Tanto es así, que mi suegra —sí, sí, mi suegra— está coleccionando mis páginas en Misión para encuadernarlas en piel y con letras doradas. Ustedes podrán pensar —y yo lo agradecería— que lo hace por el cariño que me tiene, o incluso por la calidad intrínseca de mi prosa —lo que les agradecería todavía más—; pero, sin descartar que todo influya, espero, les diré que llevo años escribiendo en prensa y en revistas y hasta libros y que nunca hasta ahora mi suegra había mostrado este enternecedor entusiasmo encuadernador. Como mínimo en parte se lo debo al diseñador y a los ilustradores.

También hay nuevas sombras, tengo que reconocerlo. Porque si me he librado de la ansiedad de preguntarme si a mis lectores les gustará lo mío, que la página al menos les gustará seguro, ahora, según voy tecleando, me inquieta pensar: ¿cómo van a dibujar algo para esto, tan abstracto? La tentación mía en Misión es escribir siempre cosas fácilmente figurativas. Si no lo hago, es porque no se me ocurren. A cambio, a ellos siempre se les ocurren maneras de ilustrármelas con arte.
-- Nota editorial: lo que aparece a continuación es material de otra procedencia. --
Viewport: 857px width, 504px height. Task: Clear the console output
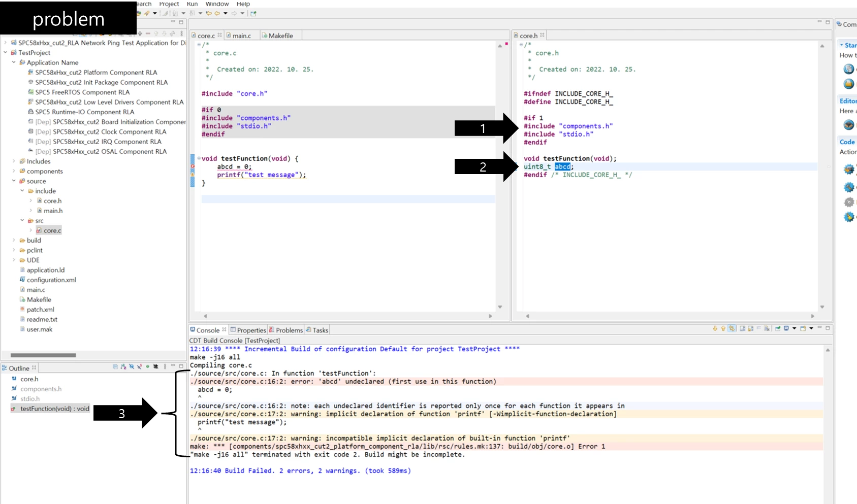767,328
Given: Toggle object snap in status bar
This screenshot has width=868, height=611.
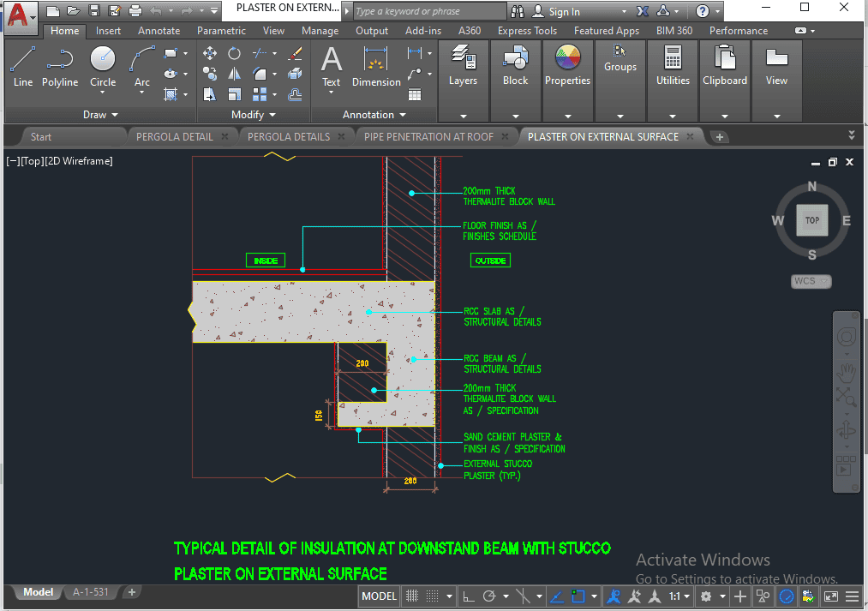Looking at the screenshot, I should 578,596.
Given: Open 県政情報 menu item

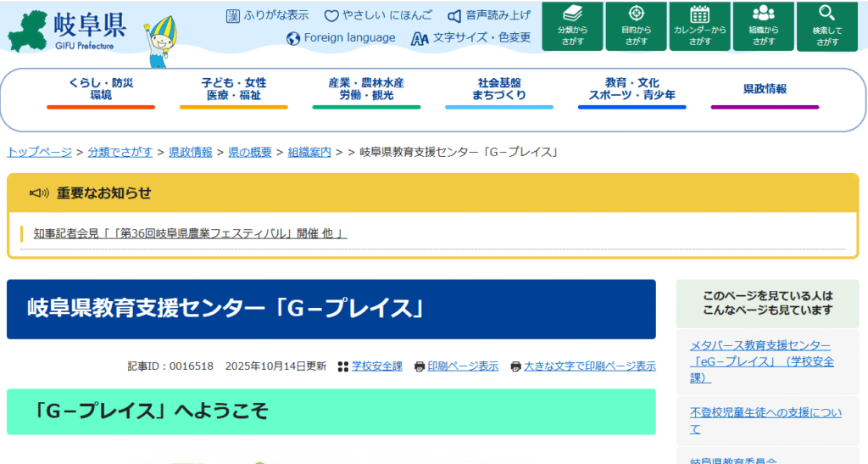Looking at the screenshot, I should click(765, 89).
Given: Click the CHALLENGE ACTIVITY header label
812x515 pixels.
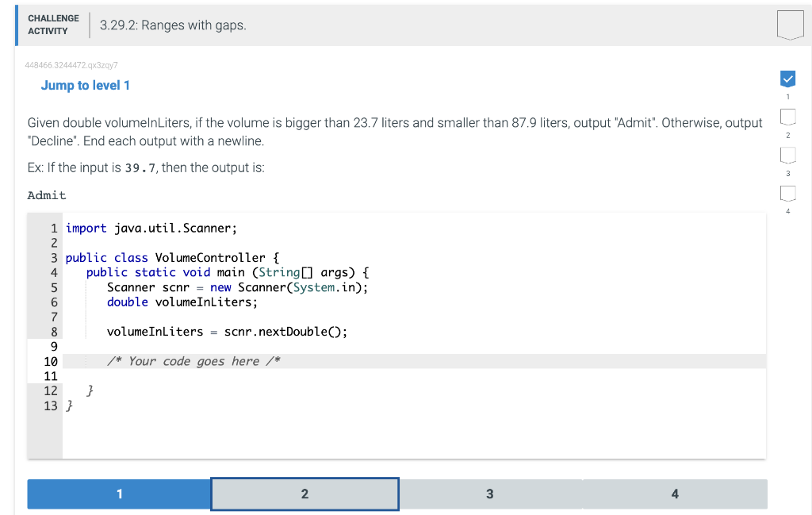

No lo comento ni mucho menos para quejarme de mis angustias profesionales ni sólo para dar públicamente las gracias por estas páginas tan redondas. Pretendo sacar una enseñanza, más que nada para mí, y luego, tal vez, para todos. Qué regalo es el trabajo bien hecho. Los ilustradores ejercen su profesión, ganan su salario y se llevan a casa la satisfacción del deber cumplido. Y ahí acaba todo, pensarán ellos. Pero no. Cuando uno hace bien lo suyo, echa a rodar por el mundo una cadena de causas y de efectos que va sembrando a su paso efectos beneficiosos. Diga lo que diga Larra, cuando escribo en Misión, no lloro apenas. Y qué me cuentan de mis relaciones con mi suegra, rebosantes de admiración y agradecimiento.